If he’d had the dog with him at least he’d have had company. It wouldn’t have been able to do much - it wasn’t Lassie for Christ’s sake, but at least he wouldn’t have been alone. He’d have had eyes to look in and breathing to listen to; a breathing apart from his own which was shallow. That’s what his wife called him. You’re so shallow you wouldn’t notice if I was gone, except you’d have no one to stare at. She used to be quite something to stare at. Not anymore though. She’d become as ragged as the leaves that flew in swift flurries about his feet.

If Richard could have reached his phone, he would have known that it was just past three in the afternoon. He could have tried the emergency services with one hand, he could have lain the phone on the earth by his mouth and screamed and lain back exhausted and knowing the time, he might have thought it’s going to be okay, someone will be come along to wait with me, to comfort me, to keep me company. There’ll be others out walking, struggling along the interrupted path, clambering over and under the felled trunks like me. Someone will hear me. But he couldn’t look at anything except the slanting rays of the sinking sun and all he could hear was the incessant sighing of the wood and he’d forgotten that no one came this way anymore because of the diseased larches, the mass felling, the paths that were impossible to walk without clambering, ducking, risking your life.

Far above him, a bird began to sing notes as sweet as a sonata.
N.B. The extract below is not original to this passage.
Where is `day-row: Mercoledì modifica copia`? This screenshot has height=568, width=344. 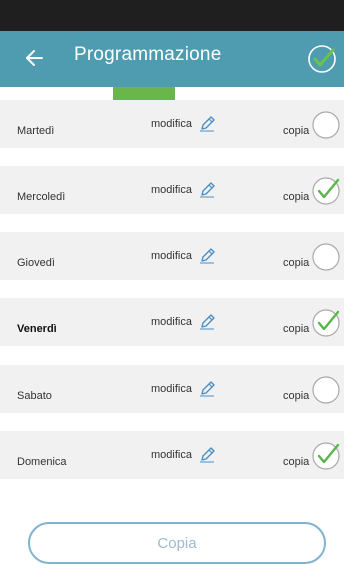 day-row: Mercoledì modifica copia is located at coordinates (172, 190).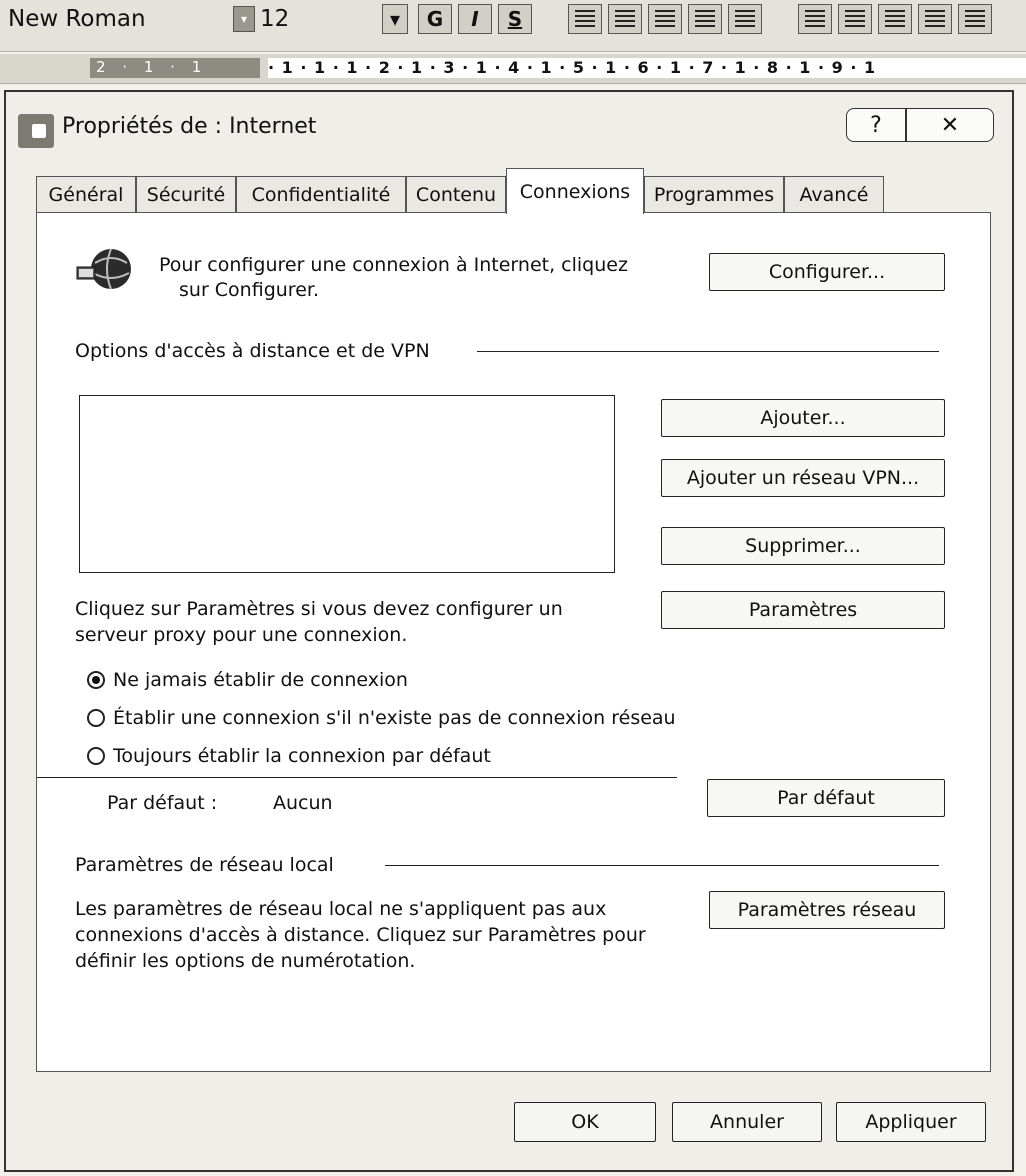  I want to click on globe-network-icon, so click(104, 269).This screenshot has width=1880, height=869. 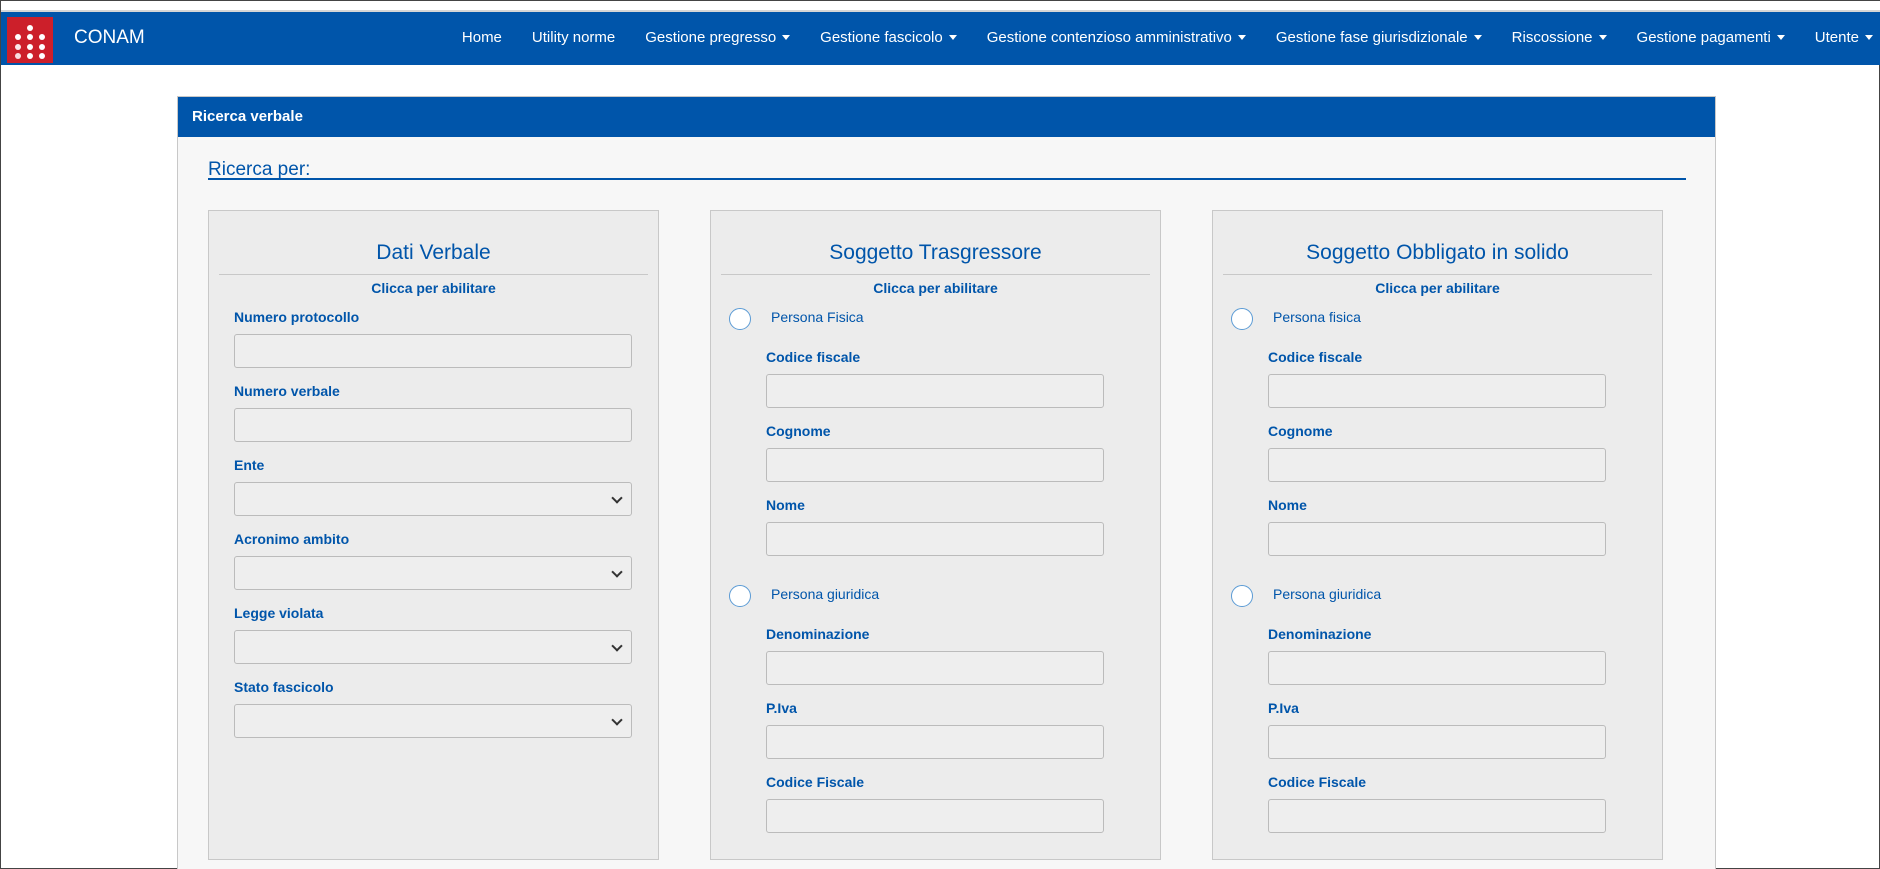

His wife used to play music like that on the piano after each time he’d fallen like a tree upon her, pressed his trunk against her, forced his branches into her. Beautiful strung out notes in the front room while he made supper. It was a pity she’d lost the art of it, a pity he’d snapped the lid down on her fingers one too many times. He could do with that music now.

When a man falls in a wood, does anyone care? It came back to him in fits and starts, her anger and pleading, his violence and grace. She’d had such bottle and such pity; she’d fought back - but what had it come to? Her making jokes at his expense, leaving him and taking the dog and him, pinned under a tree. It was blood coming out of his mouth - he could taste it. That’ll be supper tonight he thought, and the thought made him smile until he heard his wife’s voice saying you deserved it.

When a man falls in a wood, if there’s no one there to hear him does he make a sound? Richard contemplated this as the final branches snapped, his punctured lung failed, his kidney bled, and his heart gave way while in a cafe on a high street not far away his wife held her broken hands around her broken heart and fed biscuits to the dog who lay quietly at her feet under the table.